**AIM OF THE TASK**
With every line kept intact, print the entries that appear below.

**INPUT**

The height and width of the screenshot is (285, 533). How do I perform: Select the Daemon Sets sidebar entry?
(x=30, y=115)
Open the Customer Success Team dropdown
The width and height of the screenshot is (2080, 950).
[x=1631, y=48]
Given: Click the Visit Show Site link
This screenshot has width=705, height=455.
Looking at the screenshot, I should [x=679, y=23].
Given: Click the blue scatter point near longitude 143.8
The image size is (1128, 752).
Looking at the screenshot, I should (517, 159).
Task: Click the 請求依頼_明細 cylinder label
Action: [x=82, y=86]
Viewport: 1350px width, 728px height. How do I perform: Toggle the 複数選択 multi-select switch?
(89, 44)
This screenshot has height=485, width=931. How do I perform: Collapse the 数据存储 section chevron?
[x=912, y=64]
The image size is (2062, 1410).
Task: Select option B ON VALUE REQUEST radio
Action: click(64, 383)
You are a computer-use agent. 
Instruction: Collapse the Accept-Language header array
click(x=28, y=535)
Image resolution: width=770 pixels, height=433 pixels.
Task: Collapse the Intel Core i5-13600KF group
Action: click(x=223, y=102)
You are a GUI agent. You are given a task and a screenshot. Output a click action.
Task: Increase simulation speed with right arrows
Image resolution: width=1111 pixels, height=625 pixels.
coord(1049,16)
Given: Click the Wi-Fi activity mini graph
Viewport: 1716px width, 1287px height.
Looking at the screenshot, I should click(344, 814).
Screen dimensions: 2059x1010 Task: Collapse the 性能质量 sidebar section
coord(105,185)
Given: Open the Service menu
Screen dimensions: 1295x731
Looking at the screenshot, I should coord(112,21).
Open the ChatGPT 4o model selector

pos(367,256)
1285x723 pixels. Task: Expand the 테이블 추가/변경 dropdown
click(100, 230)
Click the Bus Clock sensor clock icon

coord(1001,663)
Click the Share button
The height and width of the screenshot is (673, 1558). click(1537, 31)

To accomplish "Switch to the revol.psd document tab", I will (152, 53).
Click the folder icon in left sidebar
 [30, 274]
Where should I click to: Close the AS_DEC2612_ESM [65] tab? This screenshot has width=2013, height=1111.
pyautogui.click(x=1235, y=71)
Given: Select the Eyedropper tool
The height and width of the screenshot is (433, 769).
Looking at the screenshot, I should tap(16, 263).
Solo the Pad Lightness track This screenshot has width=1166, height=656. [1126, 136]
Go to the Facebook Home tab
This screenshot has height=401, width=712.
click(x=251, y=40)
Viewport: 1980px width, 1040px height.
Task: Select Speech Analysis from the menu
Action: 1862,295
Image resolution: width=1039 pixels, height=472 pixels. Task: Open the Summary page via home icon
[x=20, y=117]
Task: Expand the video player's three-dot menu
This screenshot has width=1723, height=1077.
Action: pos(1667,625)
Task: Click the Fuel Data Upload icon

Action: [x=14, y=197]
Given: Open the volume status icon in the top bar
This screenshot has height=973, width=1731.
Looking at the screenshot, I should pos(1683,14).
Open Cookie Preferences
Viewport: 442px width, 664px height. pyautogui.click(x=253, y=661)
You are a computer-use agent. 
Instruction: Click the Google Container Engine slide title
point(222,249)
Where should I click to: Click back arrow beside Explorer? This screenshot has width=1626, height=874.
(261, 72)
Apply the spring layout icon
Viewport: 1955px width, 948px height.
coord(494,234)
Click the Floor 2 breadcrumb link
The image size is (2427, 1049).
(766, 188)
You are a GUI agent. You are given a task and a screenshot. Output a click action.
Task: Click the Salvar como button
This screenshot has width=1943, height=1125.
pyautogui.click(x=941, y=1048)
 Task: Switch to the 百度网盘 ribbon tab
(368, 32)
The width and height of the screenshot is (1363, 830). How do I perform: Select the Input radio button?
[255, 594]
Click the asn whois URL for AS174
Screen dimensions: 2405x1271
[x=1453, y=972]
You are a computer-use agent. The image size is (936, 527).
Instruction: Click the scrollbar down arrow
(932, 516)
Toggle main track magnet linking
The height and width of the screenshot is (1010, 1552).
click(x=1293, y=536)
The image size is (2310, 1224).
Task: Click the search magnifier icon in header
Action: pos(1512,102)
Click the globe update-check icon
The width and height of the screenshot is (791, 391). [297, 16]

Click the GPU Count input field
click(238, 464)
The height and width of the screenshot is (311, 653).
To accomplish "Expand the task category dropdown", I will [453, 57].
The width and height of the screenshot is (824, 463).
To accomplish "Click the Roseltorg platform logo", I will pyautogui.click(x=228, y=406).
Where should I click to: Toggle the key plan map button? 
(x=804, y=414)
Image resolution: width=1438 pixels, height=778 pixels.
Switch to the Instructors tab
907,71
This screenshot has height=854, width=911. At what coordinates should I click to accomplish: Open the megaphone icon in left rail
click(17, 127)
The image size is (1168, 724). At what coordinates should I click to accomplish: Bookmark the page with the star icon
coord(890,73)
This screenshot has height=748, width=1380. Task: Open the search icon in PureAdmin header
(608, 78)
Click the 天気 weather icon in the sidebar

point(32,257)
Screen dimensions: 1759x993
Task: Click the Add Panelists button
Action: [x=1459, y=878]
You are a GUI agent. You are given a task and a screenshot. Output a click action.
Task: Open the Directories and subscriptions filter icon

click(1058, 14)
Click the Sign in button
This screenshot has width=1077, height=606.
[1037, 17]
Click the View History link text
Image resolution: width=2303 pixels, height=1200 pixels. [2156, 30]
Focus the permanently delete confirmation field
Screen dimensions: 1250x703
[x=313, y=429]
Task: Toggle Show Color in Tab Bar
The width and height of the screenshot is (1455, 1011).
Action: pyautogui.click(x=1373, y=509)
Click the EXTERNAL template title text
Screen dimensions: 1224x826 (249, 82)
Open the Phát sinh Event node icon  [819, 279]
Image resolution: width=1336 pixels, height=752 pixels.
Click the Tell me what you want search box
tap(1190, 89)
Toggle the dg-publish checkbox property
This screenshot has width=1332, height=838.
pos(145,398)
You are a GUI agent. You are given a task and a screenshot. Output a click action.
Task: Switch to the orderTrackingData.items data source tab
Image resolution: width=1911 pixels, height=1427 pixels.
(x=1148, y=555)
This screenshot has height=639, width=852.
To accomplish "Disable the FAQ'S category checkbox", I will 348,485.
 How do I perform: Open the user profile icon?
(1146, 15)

**YOUR SOLUTION**
The height and width of the screenshot is (285, 533). How do I perform: Select the Daemon Sets sidebar entry?
(x=30, y=115)
Open the Customer Success Team dropdown
The width and height of the screenshot is (2080, 950).
[x=1631, y=48]
Given: Click the Visit Show Site link
This screenshot has width=705, height=455.
Looking at the screenshot, I should [x=679, y=23].
Given: Click the blue scatter point near longitude 143.8
The image size is (1128, 752).
Looking at the screenshot, I should (517, 159).
Task: Click the 請求依頼_明細 cylinder label
Action: [x=82, y=86]
Viewport: 1350px width, 728px height. How do I perform: Toggle the 複数選択 multi-select switch?
(89, 44)
This screenshot has height=485, width=931. How do I perform: Collapse the 数据存储 section chevron?
[x=912, y=64]
The image size is (2062, 1410).
Task: Select option B ON VALUE REQUEST radio
Action: click(64, 383)
You are a computer-use agent. 
Instruction: Collapse the Accept-Language header array
click(x=28, y=535)
Image resolution: width=770 pixels, height=433 pixels.
Task: Collapse the Intel Core i5-13600KF group
Action: click(x=223, y=102)
You are a GUI agent. You are given a task and a screenshot. Output a click action.
Task: Increase simulation speed with right arrows
Image resolution: width=1111 pixels, height=625 pixels.
coord(1049,16)
Given: Click the Wi-Fi activity mini graph
Viewport: 1716px width, 1287px height.
Looking at the screenshot, I should click(344, 814).
Screen dimensions: 2059x1010 Task: Collapse the 性能质量 sidebar section
coord(105,185)
Given: Open the Service menu
Screen dimensions: 1295x731
Looking at the screenshot, I should coord(112,21).
Open the ChatGPT 4o model selector

pos(367,256)
1285x723 pixels. Task: Expand the 테이블 추가/변경 dropdown
click(100, 230)
Click the Bus Clock sensor clock icon

coord(1001,663)
Click the Share button
The height and width of the screenshot is (673, 1558). click(1537, 31)

To accomplish "Switch to the revol.psd document tab", I will (152, 53).
Click the folder icon in left sidebar
 [30, 274]
Where should I click to: Close the AS_DEC2612_ESM [65] tab? This screenshot has width=2013, height=1111.
pyautogui.click(x=1235, y=71)
Given: Select the Eyedropper tool
The height and width of the screenshot is (433, 769).
Looking at the screenshot, I should tap(16, 263).
Solo the Pad Lightness track This screenshot has width=1166, height=656. [1126, 136]
Go to the Facebook Home tab
This screenshot has height=401, width=712.
click(x=251, y=40)
Viewport: 1980px width, 1040px height.
Task: Select Speech Analysis from the menu
Action: 1862,295
Image resolution: width=1039 pixels, height=472 pixels. Task: Open the Summary page via home icon
[x=20, y=117]
Task: Expand the video player's three-dot menu
This screenshot has width=1723, height=1077.
Action: pos(1667,625)
Task: Click the Fuel Data Upload icon

Action: [x=14, y=197]
Given: Open the volume status icon in the top bar
This screenshot has height=973, width=1731.
Looking at the screenshot, I should pos(1683,14).
Open Cookie Preferences
Viewport: 442px width, 664px height. pyautogui.click(x=253, y=661)
You are a computer-use agent. 
Instruction: Click the Google Container Engine slide title
point(222,249)
Where should I click to: Click back arrow beside Explorer? This screenshot has width=1626, height=874.
(261, 72)
Apply the spring layout icon
Viewport: 1955px width, 948px height.
coord(494,234)
Click the Floor 2 breadcrumb link
The image size is (2427, 1049).
(766, 188)
You are a GUI agent. You are given a task and a screenshot. Output a click action.
Task: Click the Salvar como button
This screenshot has width=1943, height=1125.
pyautogui.click(x=941, y=1048)
 Task: Switch to the 百度网盘 ribbon tab
(368, 32)
The width and height of the screenshot is (1363, 830). How do I perform: Select the Input radio button?
[255, 594]
Click the asn whois URL for AS174
Screen dimensions: 2405x1271
[x=1453, y=972]
You are a computer-use agent. The image size is (936, 527).
Instruction: Click the scrollbar down arrow
(932, 516)
Toggle main track magnet linking
The height and width of the screenshot is (1010, 1552).
click(x=1293, y=536)
The image size is (2310, 1224).
Task: Click the search magnifier icon in header
Action: pos(1512,102)
Click the globe update-check icon
The width and height of the screenshot is (791, 391). [297, 16]

Click the GPU Count input field
click(238, 464)
The height and width of the screenshot is (311, 653).
To accomplish "Expand the task category dropdown", I will [453, 57].
The width and height of the screenshot is (824, 463).
To accomplish "Click the Roseltorg platform logo", I will pyautogui.click(x=228, y=406).
Where should I click to: Toggle the key plan map button? 
(x=804, y=414)
Image resolution: width=1438 pixels, height=778 pixels.
Switch to the Instructors tab
907,71
This screenshot has height=854, width=911. At what coordinates should I click to accomplish: Open the megaphone icon in left rail
click(17, 127)
The image size is (1168, 724). At what coordinates should I click to accomplish: Bookmark the page with the star icon
coord(890,73)
This screenshot has height=748, width=1380. Task: Open the search icon in PureAdmin header
(608, 78)
Click the 天気 weather icon in the sidebar

point(32,257)
Screen dimensions: 1759x993
Task: Click the Add Panelists button
Action: [x=1459, y=878]
You are a GUI agent. You are given a task and a screenshot. Output a click action.
Task: Open the Directories and subscriptions filter icon

click(1058, 14)
Click the Sign in button
This screenshot has width=1077, height=606.
[1037, 17]
Click the View History link text
Image resolution: width=2303 pixels, height=1200 pixels. [2156, 30]
Focus the permanently delete confirmation field
Screen dimensions: 1250x703
[x=313, y=429]
Task: Toggle Show Color in Tab Bar
The width and height of the screenshot is (1455, 1011).
Action: pyautogui.click(x=1373, y=509)
Click the EXTERNAL template title text
Screen dimensions: 1224x826 (249, 82)
Open the Phát sinh Event node icon  [819, 279]
Image resolution: width=1336 pixels, height=752 pixels.
Click the Tell me what you want search box
tap(1190, 89)
Toggle the dg-publish checkbox property
This screenshot has width=1332, height=838.
pos(145,398)
You are a GUI agent. You are given a task and a screenshot. Output a click action.
Task: Switch to the orderTrackingData.items data source tab
Image resolution: width=1911 pixels, height=1427 pixels.
(x=1148, y=555)
This screenshot has height=639, width=852.
To accomplish "Disable the FAQ'S category checkbox", I will 348,485.
 How do I perform: Open the user profile icon?
(1146, 15)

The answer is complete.